> [TO BE DONE]:
A) In the ChemAudit standardization page, which pipeline step doesn't always run?
B) What does the ChemAudit standardization page say is gained by cleaning and normalizing structures with a workflow compatible with ChEMBL's curation process? Answer in one to three sentences.
C) Pick up the ChemAudit standardization page after its last sentence and keep writing it.

> [EXCERPTED TEXT]:
Skip to main content

Standardization

ChemAudit's standardization pipeline cleans and normalizes chemical structures using a workflow compatible with ChEMBL's curation process. This ensures consistent structure representation across your datasets.

Pipeline Steps

The standardization pipeline consists of four steps, three of which always run:

StepDescriptionAlways Runs
CheckerDetect structural issues before standardizationYes
StandardizerFix common issues (nitro groups, metals, sulphoxides)Yes
Get ParentExtract parent molecule, remove salts and solventsYes
TautomerCanonicalize tautomersNo (opt-in)

Checker

Identifies potential problems in the input structure:

  • Invalid valences
  • Unusual bond types
  • Suspicious stereo markings
  • Radical electrons

Issues are reported but don't stop standardization.

> [PROVIDED DATA]:

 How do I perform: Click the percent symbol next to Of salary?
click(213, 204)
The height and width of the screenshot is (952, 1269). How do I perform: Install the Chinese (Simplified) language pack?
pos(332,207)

> [EXPECTED RESPONSES]:
A) The Tautomer step, which canonicalizes tautomers, is opt-in.

B) The page says this workflow ensures that chemical structures are represented consistently across your datasets.

C)
Standardizer

Applies ChEMBL-compatible fixes:

  • Normalizes nitro groups
  • Standardizes aromatic systems
  • Fixes metal disconnections
  • Normalizes sulfoxides and related groups
  • Fixes rare bond types

Get Parent

Removes salts, solvents, and counterions:

  • Identifies and removes common salts (NaCl, HCl, etc.)
  • Removes solvents (water, DMSO, etc.)
  • Extracts the largest fragment as the parent molecule
  • Tracks what was removed

Tautomer Canonicalization (Optional)

Converts tautomers to canonical form:

  • Uses ChEMBL's tautomer rules
  • Ensures consistent representation
  • Warning: May lose E/Z double bond stereochemistry
Stereo Loss

Tautomer canonicalization can change double bond stereochemistry. Only enable if tautomer consistency is more important than preserving E/Z stereo.

How to Standardize

Web Interface

  1. Enter your molecule on the Single Validation page
  2. Navigate to the Standardization tab
  3. View before/after comparison showing:
    • Original and standardized SMILES
    • Steps applied with changes
    • Removed fragments (salts/solvents)
    • Stereo comparison (if changes occurred)
    • Structure comparison (atom count, formula, mass)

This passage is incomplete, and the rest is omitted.